- Cobalt’s 2026 State of Pentesting report shows confidence in fully automated AI testing collapsed from 29% in 2025 to 9% this year
- 78% of respondents saw that automated tools miss critical vulnerabilities; LLM failures proved to be complex, with MTTR increasing from 19 to 36 days, and most issues remaining unresolved
- Hybrid models rise to 47% adoption as experts emphasize automation must complement, not replace, elite human expertise in uncovering business logic risks
While the world praises the Mythos and the Chinese rush to create their own variant, a report that paints a completely different picture comes from Cobalt.
The cybersecurity firm just released the Cobalt State of Pentesting Report 2026, based on two comparative studies, one in 2025 and one in 2026. Polling about 450 cybersecurity professionals, Cobalt wanted to see how confident the cybersecurity community is in automated AI testing—and not so many vulnerabilities.

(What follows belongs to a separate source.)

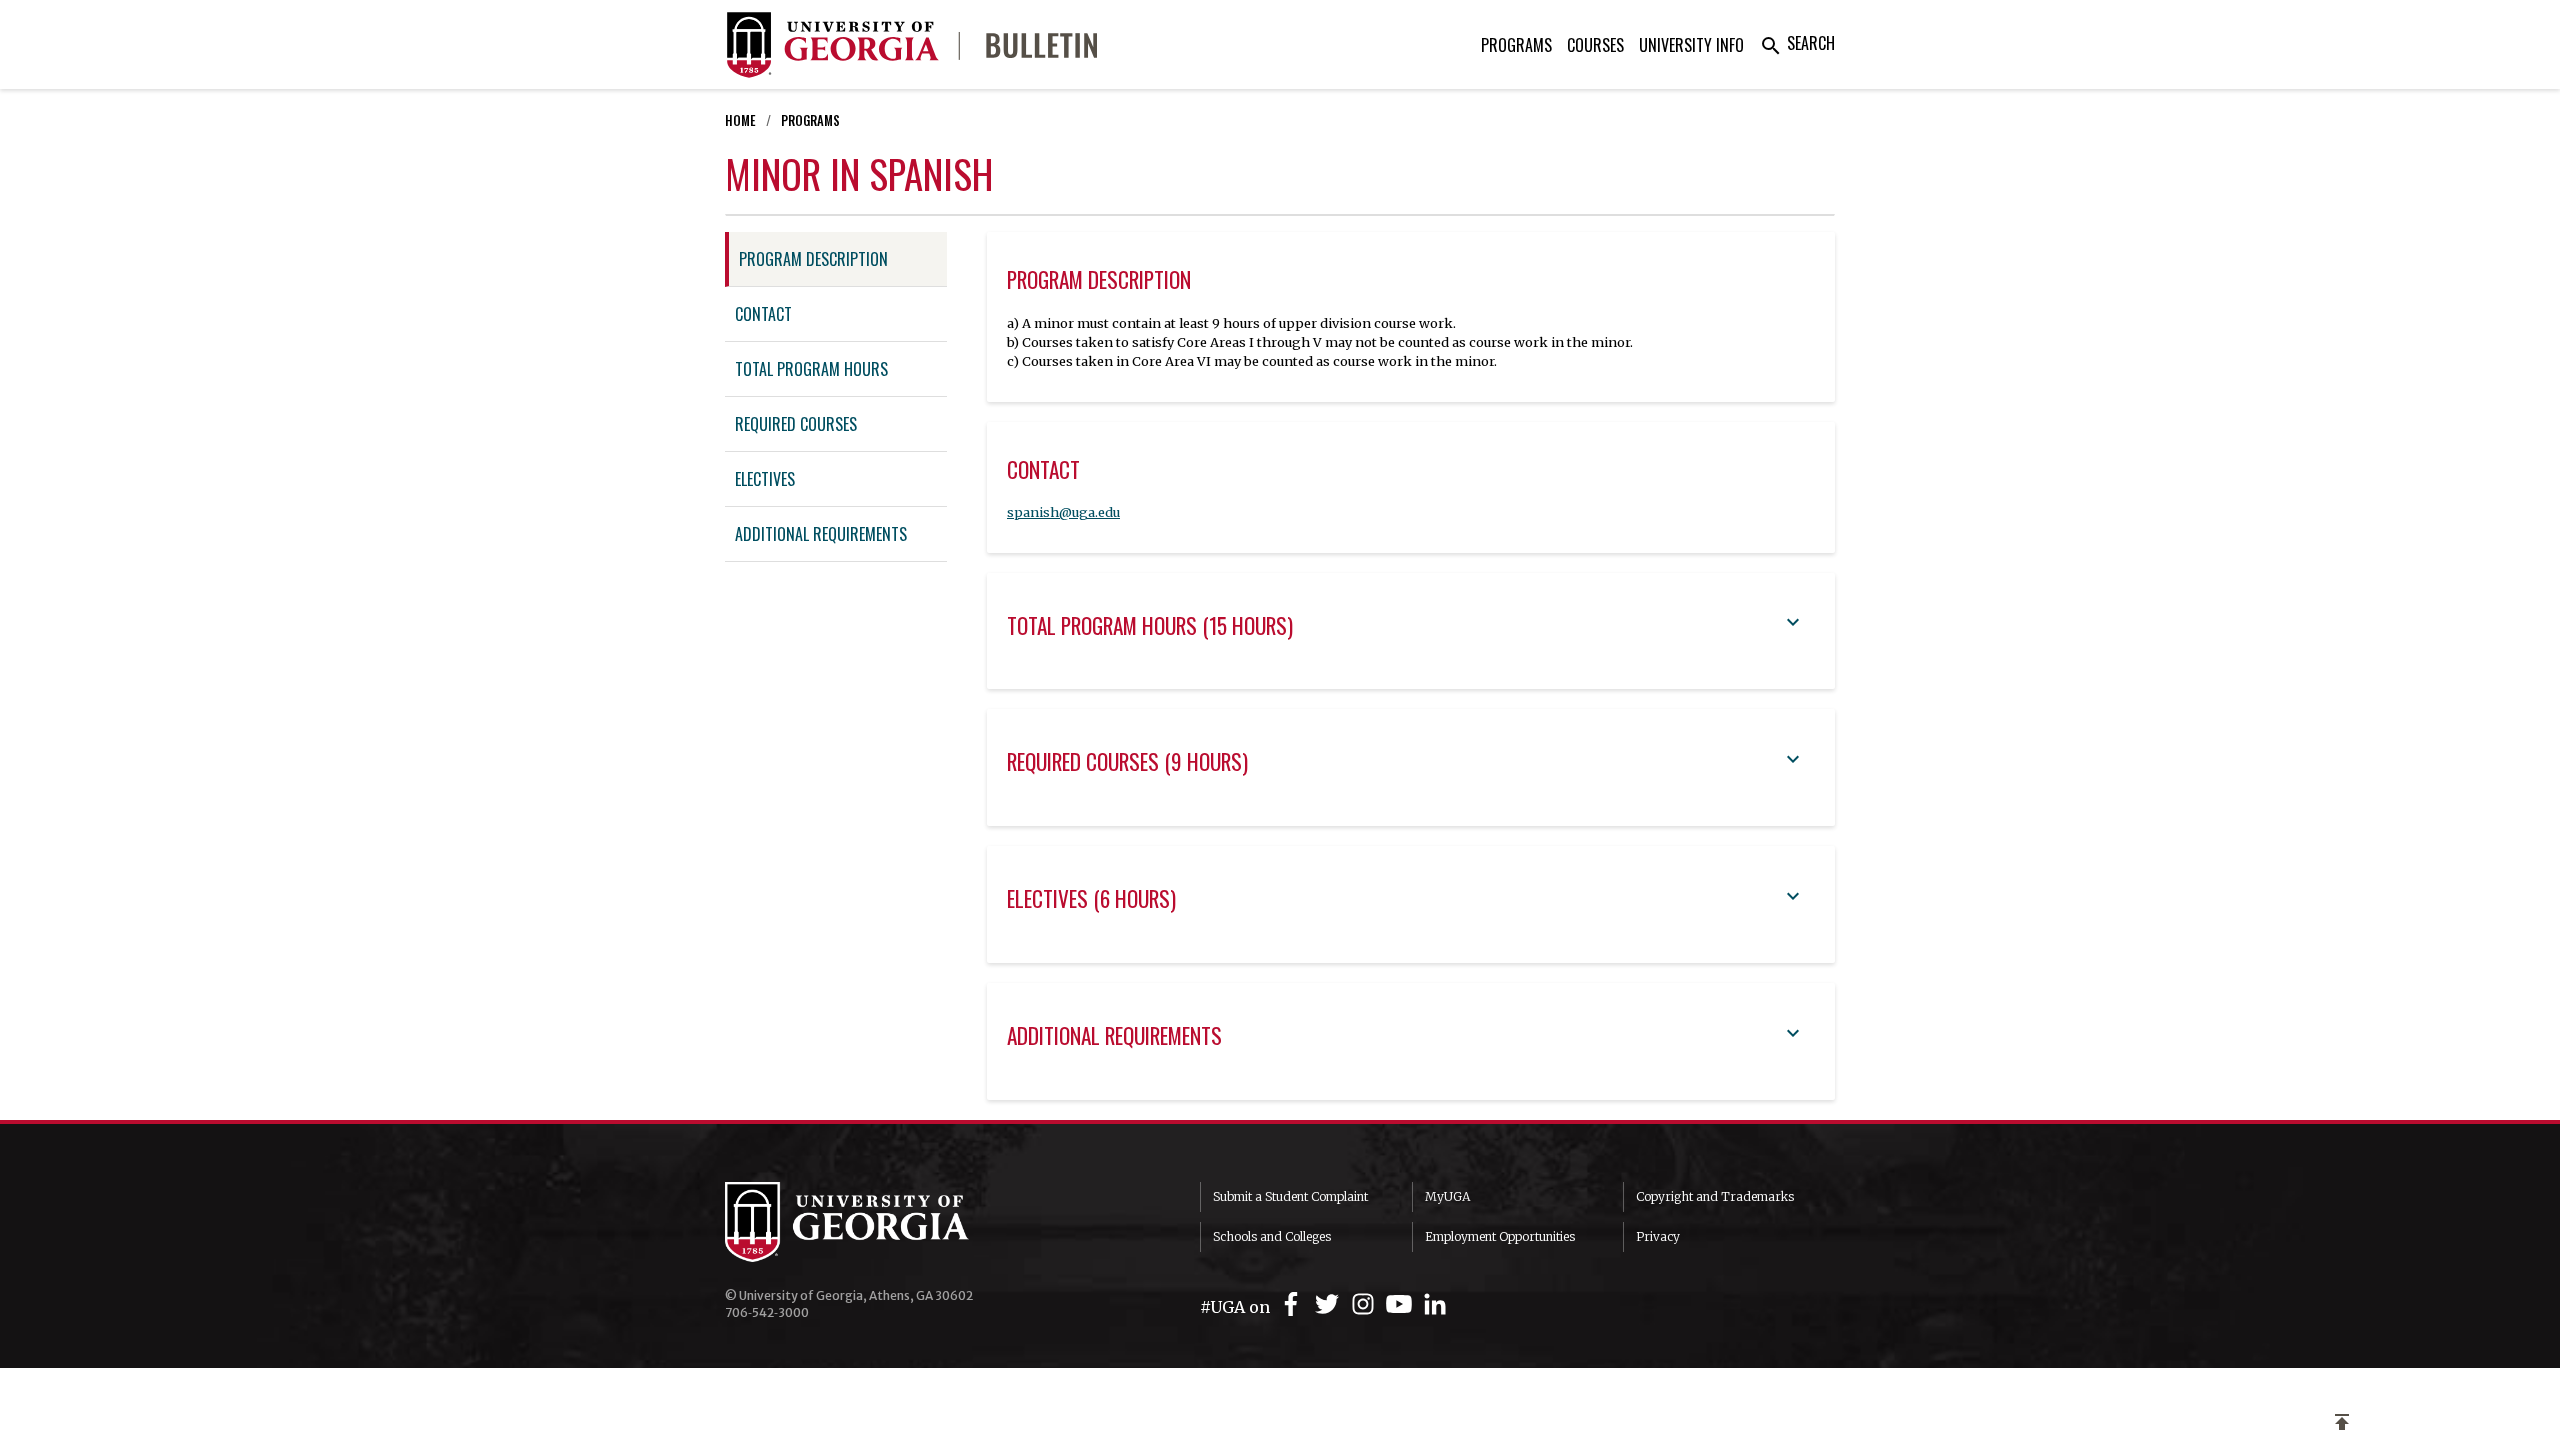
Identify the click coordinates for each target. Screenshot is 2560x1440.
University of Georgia (875, 1222)
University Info (1691, 45)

Last year, just under a third (29%) relied solely on AI automation for testing. This year, the figure fell to 9 per cent. Cobalt suggests that the main reason for such a steep drop in trust is the fact that 78% saw fully automated scanning tools that lack critical vulnerabilities. Another important reason is the complexity of the AI attack surface that the scanners are testing.
Context-dependent vulnerabilities
About one in three findings from an AI test are rated “high risk” – which is 2.7 times the average of conventional software, it said. At the time of analysis, less than two-fifths (38%) of the LLM vulnerabilities were also patched, while 62% remained open. The average time to resolution (MTTR) for AI/LLM security issues increased from 19 days to 36 days.
“LLM vulnerabilities are deeply context-dependent and invisible to tools that lack an architectural understanding of the application,” said Andrew Obadiaru, CISO of Cobalt. “To close the validation gap, automation should be implemented exactly where it excels, but elite human expertise remains the foundation for uncovering and mitigating the most complex business logic risks.”
It took the cybersecurity community less than a year to abandon fully automated AI testing and replace it with a hybrid model — something around 47% said they now prefer. This model is up 22% year-over-year, while the percentage of organizations using automation for low-risk environments also increased to 47%.
“While the industry is rightfully excited about the potential of Mythos-class tools, unguided algorithms are inherently prone to returning even more false positives and expensive false negatives than the automated scanners we have today,” Obadiaru continued.